I’ve been, as many know, digging deep into Ezekiel this year. It is a hard book to read and to understand, but so much of it seems to echo through the ages to what we are experiencing today. The theme that has struck me, over and over, is that God loves and expects humans to act with God in order to make things right. Sometimes, that means doing justice. Sometimes, mercy, peacemaking, repentance, or sacrificial giving is required. It’s not that God could not do these things himself. Rather, our Creator delights in including us, in seeing our joy when the transformations occur and things move back toward abundant life.
It led me to the question: Where do I see people acting with God to make things right?
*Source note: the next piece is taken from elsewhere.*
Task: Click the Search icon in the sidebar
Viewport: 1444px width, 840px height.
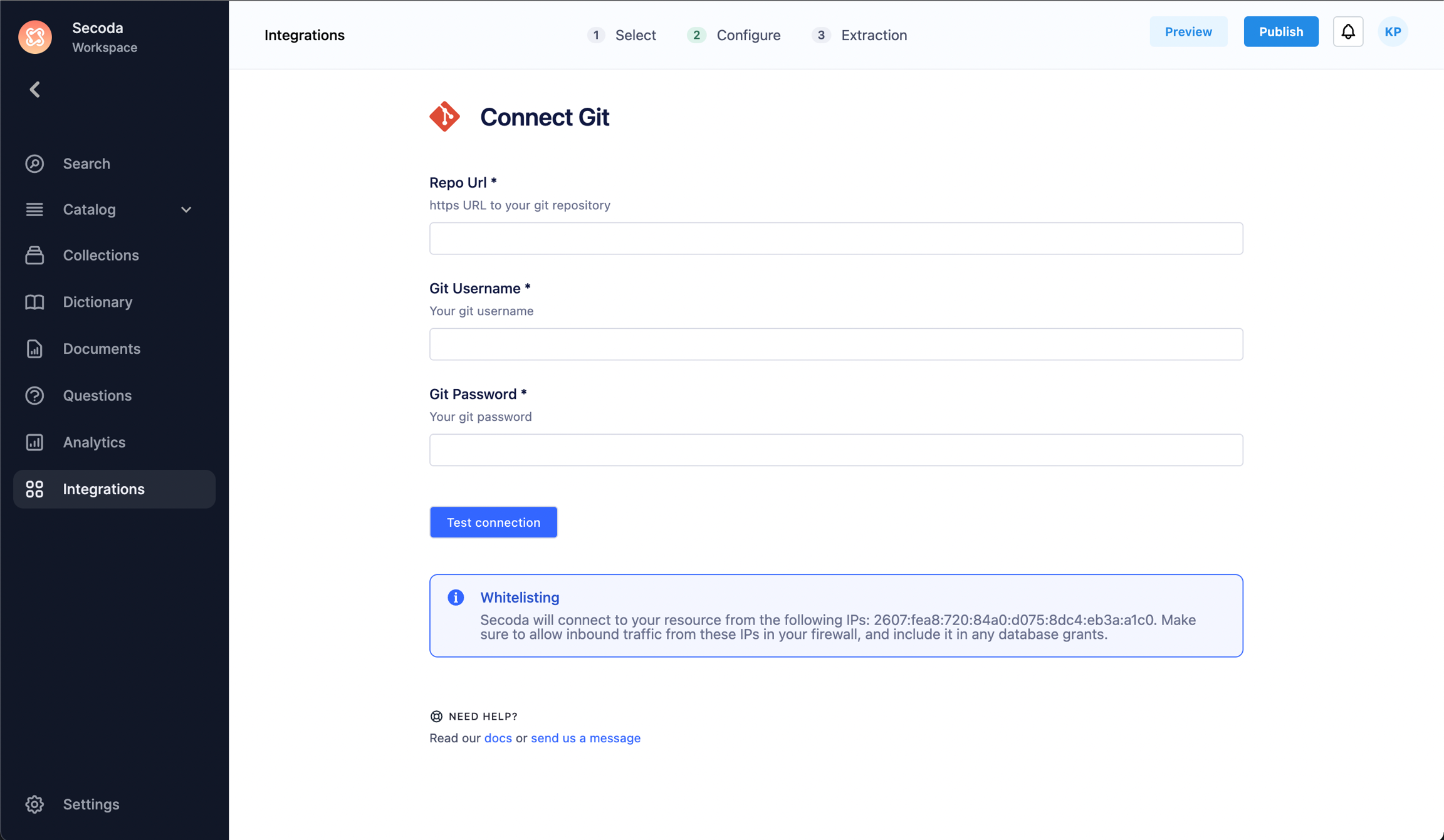Action: click(x=34, y=163)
I saw it this month in Lebanon, where at the children’s home people are always seeking ways to bring healing to hurting young people and turn them loose as leaders in the world. I saw it in a pastor, who shared a vision of bringing access to mental health services to his rural area. I saw it in two young people who serve their church on the Pastor Parish Committee. I saw it in a farmer, who seeks to be faithful in loving God and neighbor as he stewards his land. I heard about it at Brianna’s Hope, in the longing of two young pastors to continue to provide a presence for Christ in a struggling neighborhood, and in gatherings of online worshipers who have not been abandoned ‘now that we can go back into the sanctuary.’ I noticed it in a co-worker’s loving insistence in scheduling his supervisor’s sabbath. I was given notice that God is not done with creative work in Anderson, and saw teamwork among lay leaders who are determined to equip God’s people for ministry regardless of the obstacles.
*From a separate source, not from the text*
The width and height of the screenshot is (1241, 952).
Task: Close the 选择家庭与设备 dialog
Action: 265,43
God is making things right all the time, right under my nose! And, glory to God, using people to do it!
Where do you act with God to make things right in the world? What is God’s spirit asking of you?
There are seasons when we can plan far in advance, but this is not one of them, try though we might. Ezekiel reminds me that God invites us now, in this day, in this conflicted and chaotic time, to let God work through us. Now is the time.
I hope you and your church sense the invitation in your soul for the right-making work of this moment.